ESA-EarthCODE / open-science-catalog-metadata

https://esa-earthcode.github.io/open-science-catalog-metadata/
3 stars 9 forks source link

Review latest workflow schemas for EOEPCA+ #233

Open GarinSmith opened 1 month ago

GarinSmith commented 1 month ago

EOEPCA+ will look to define a schema for 1) Reproducible job details (Workflow Metadata) 2) Replicable workflow (Experiment Metadata)

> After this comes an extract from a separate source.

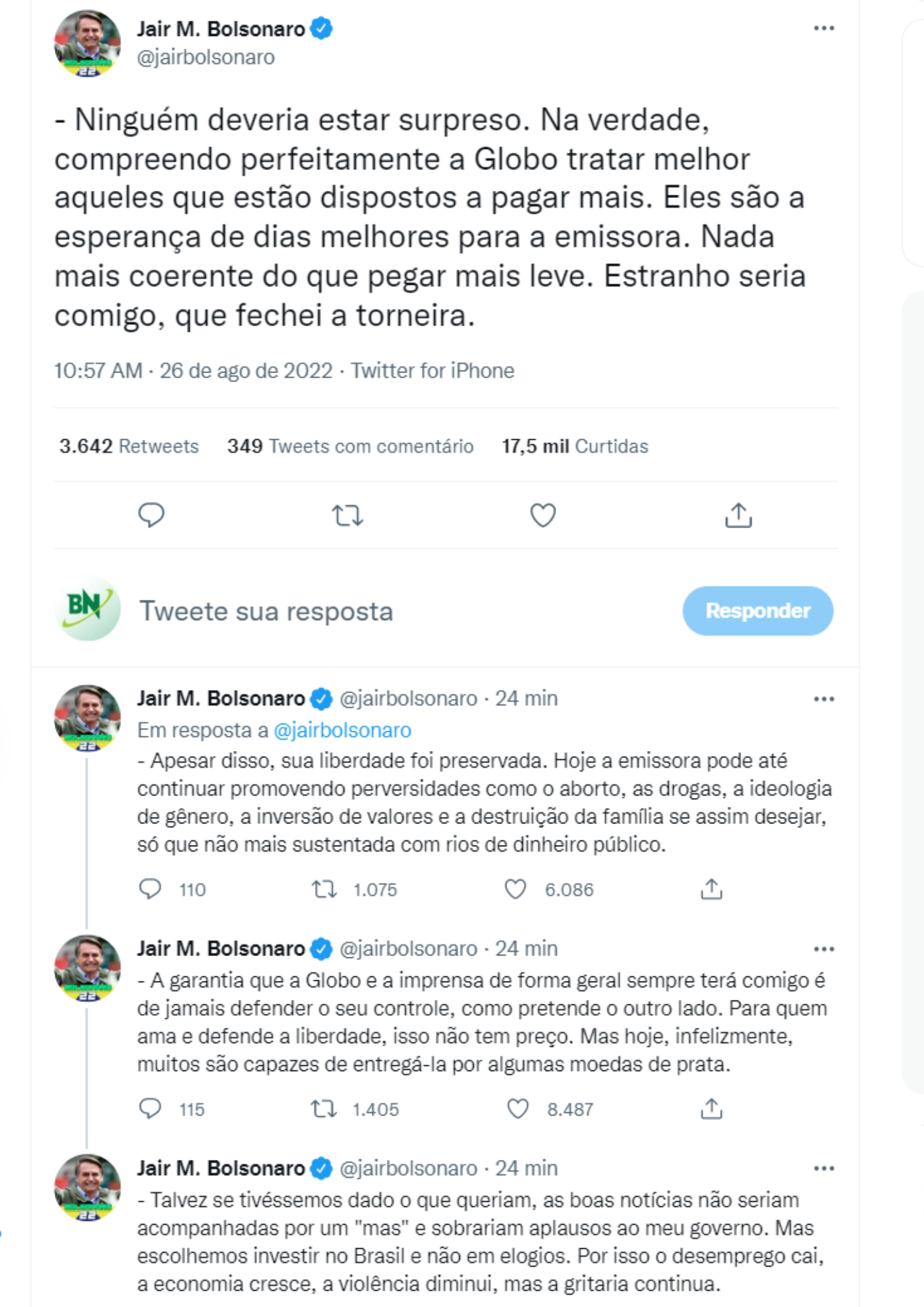Retweet the reply with 1.405 retweets
Image resolution: width=924 pixels, height=1307 pixels.
[x=324, y=1109]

See - System level https://github.com/orgs/EOEPCA/projects/4/views/13?sliceBy%5Bvalue%5D=Resource+Discovery&pane=issue&itemId=60227850

See - BB level https://github.com/orgs/EOEPCA/projects/7/views/1?filterQuery=workflow&pane=issue&itemId=69113579

Garin to discuss with @rconway and Angelos whose GitHub id I cannot find yet. Garin also to confirm that EOEPCA+ Catalogue can ingest and discover OGC API Records. We believe that we will need to write a new Front End in the portal to Find and Access OGC API Records in the same way we do for STAC.

pycsw supports OGC API - Records - Part 1: Core, version 1.0 by default. See https://docs.pycsw.org/en/latest/oarec-support.html Angelos has confirmed that OSC currently has support to ingest and discover OGC API Records.

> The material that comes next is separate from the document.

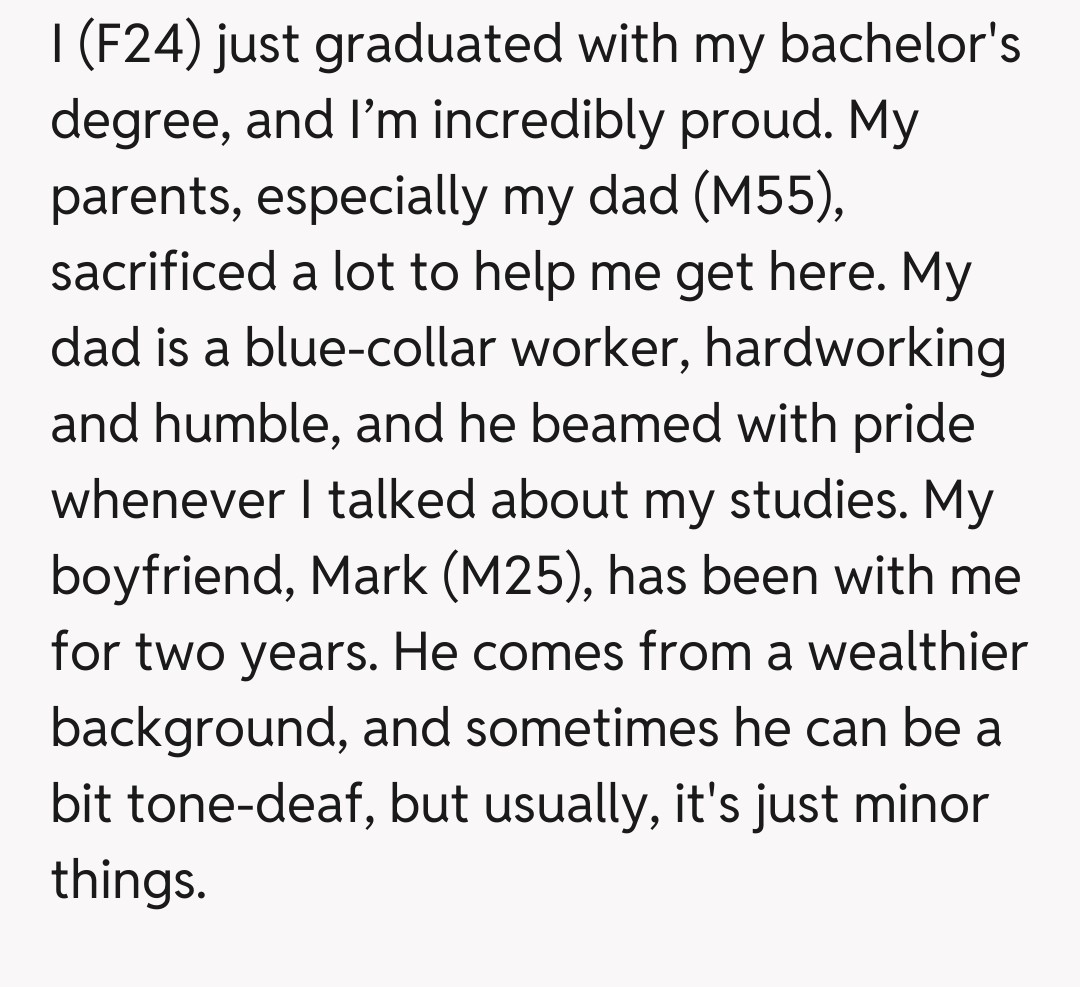Select the word "wealthier" in the paragraph

pos(917,650)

Angelos noted that "Open Science Catalog is 2 versions behind, several fixes and new features have been implemented in the last 6 months or so"

Angelos is off from 9 Aug to 9 Sep, but I will meet him tomorrow for his advice on EOEPCA+ will look to define a schema for 1) Reproducible job details (Workflow Metadata) 2) Replicable workflow (Experiment Metadata)

Please also refer to https://github.com/orgs/ESA-EarthCODE/projects/5/views/8?pane=issue&itemId=72092886

GarinSmith commented 1 month ago

After initial review with Angelos. We agreed that we should use OGC API Records to

This is important because it means (as Richard suggested)

E.g. openEO

https://github.com/ESA-APEx/apex_algorithms/blob/main/algorithm_catalog/worldcereal_inference.json Link "rel": "openeo-process" "rel": "git" "rel": "service" "rel": "license Additional Metadata "properties": { "created": "2024-05-17T00:00:00Z", "updated": "2024-05-17T00:00:00Z", "type": "apex_algorithm", "title": "ESA worldcereal global maize detector", "description": "A maize detection algorithm.", "cost_estimate": 0.1, "cost_unit": "platform credits per km\u00b2", etc

Open Science Catalog

catalog.osc.earthcode.eox.at/collections/metadata:main/items/HCA_L2E_CS_LTA__SIR1SAR_FR_20150331T150158_20150331T150200_D001?f=json "links" Addional Metadata "properties": { "title": "HCA_L2E_CS_LTA__SIR1SAR_FR_20150331T150158_20150331T150200_D001", "description": "HYDROCOASTAL Final Product: ........ "datetime": "2023-02-10T08:45:21.061533Z", "start_datetime": "2015-03-31T15:02:32.858513+00:00", "end_datetime": "2015-03-31T15:02:34.864426+00:00", "created": "2023-02-10T08:45:21.061533+00:00" }

Note that above example provided by Angelos seems to refer to a wms service and not a CWL file. This can be clarified when Angelos returns.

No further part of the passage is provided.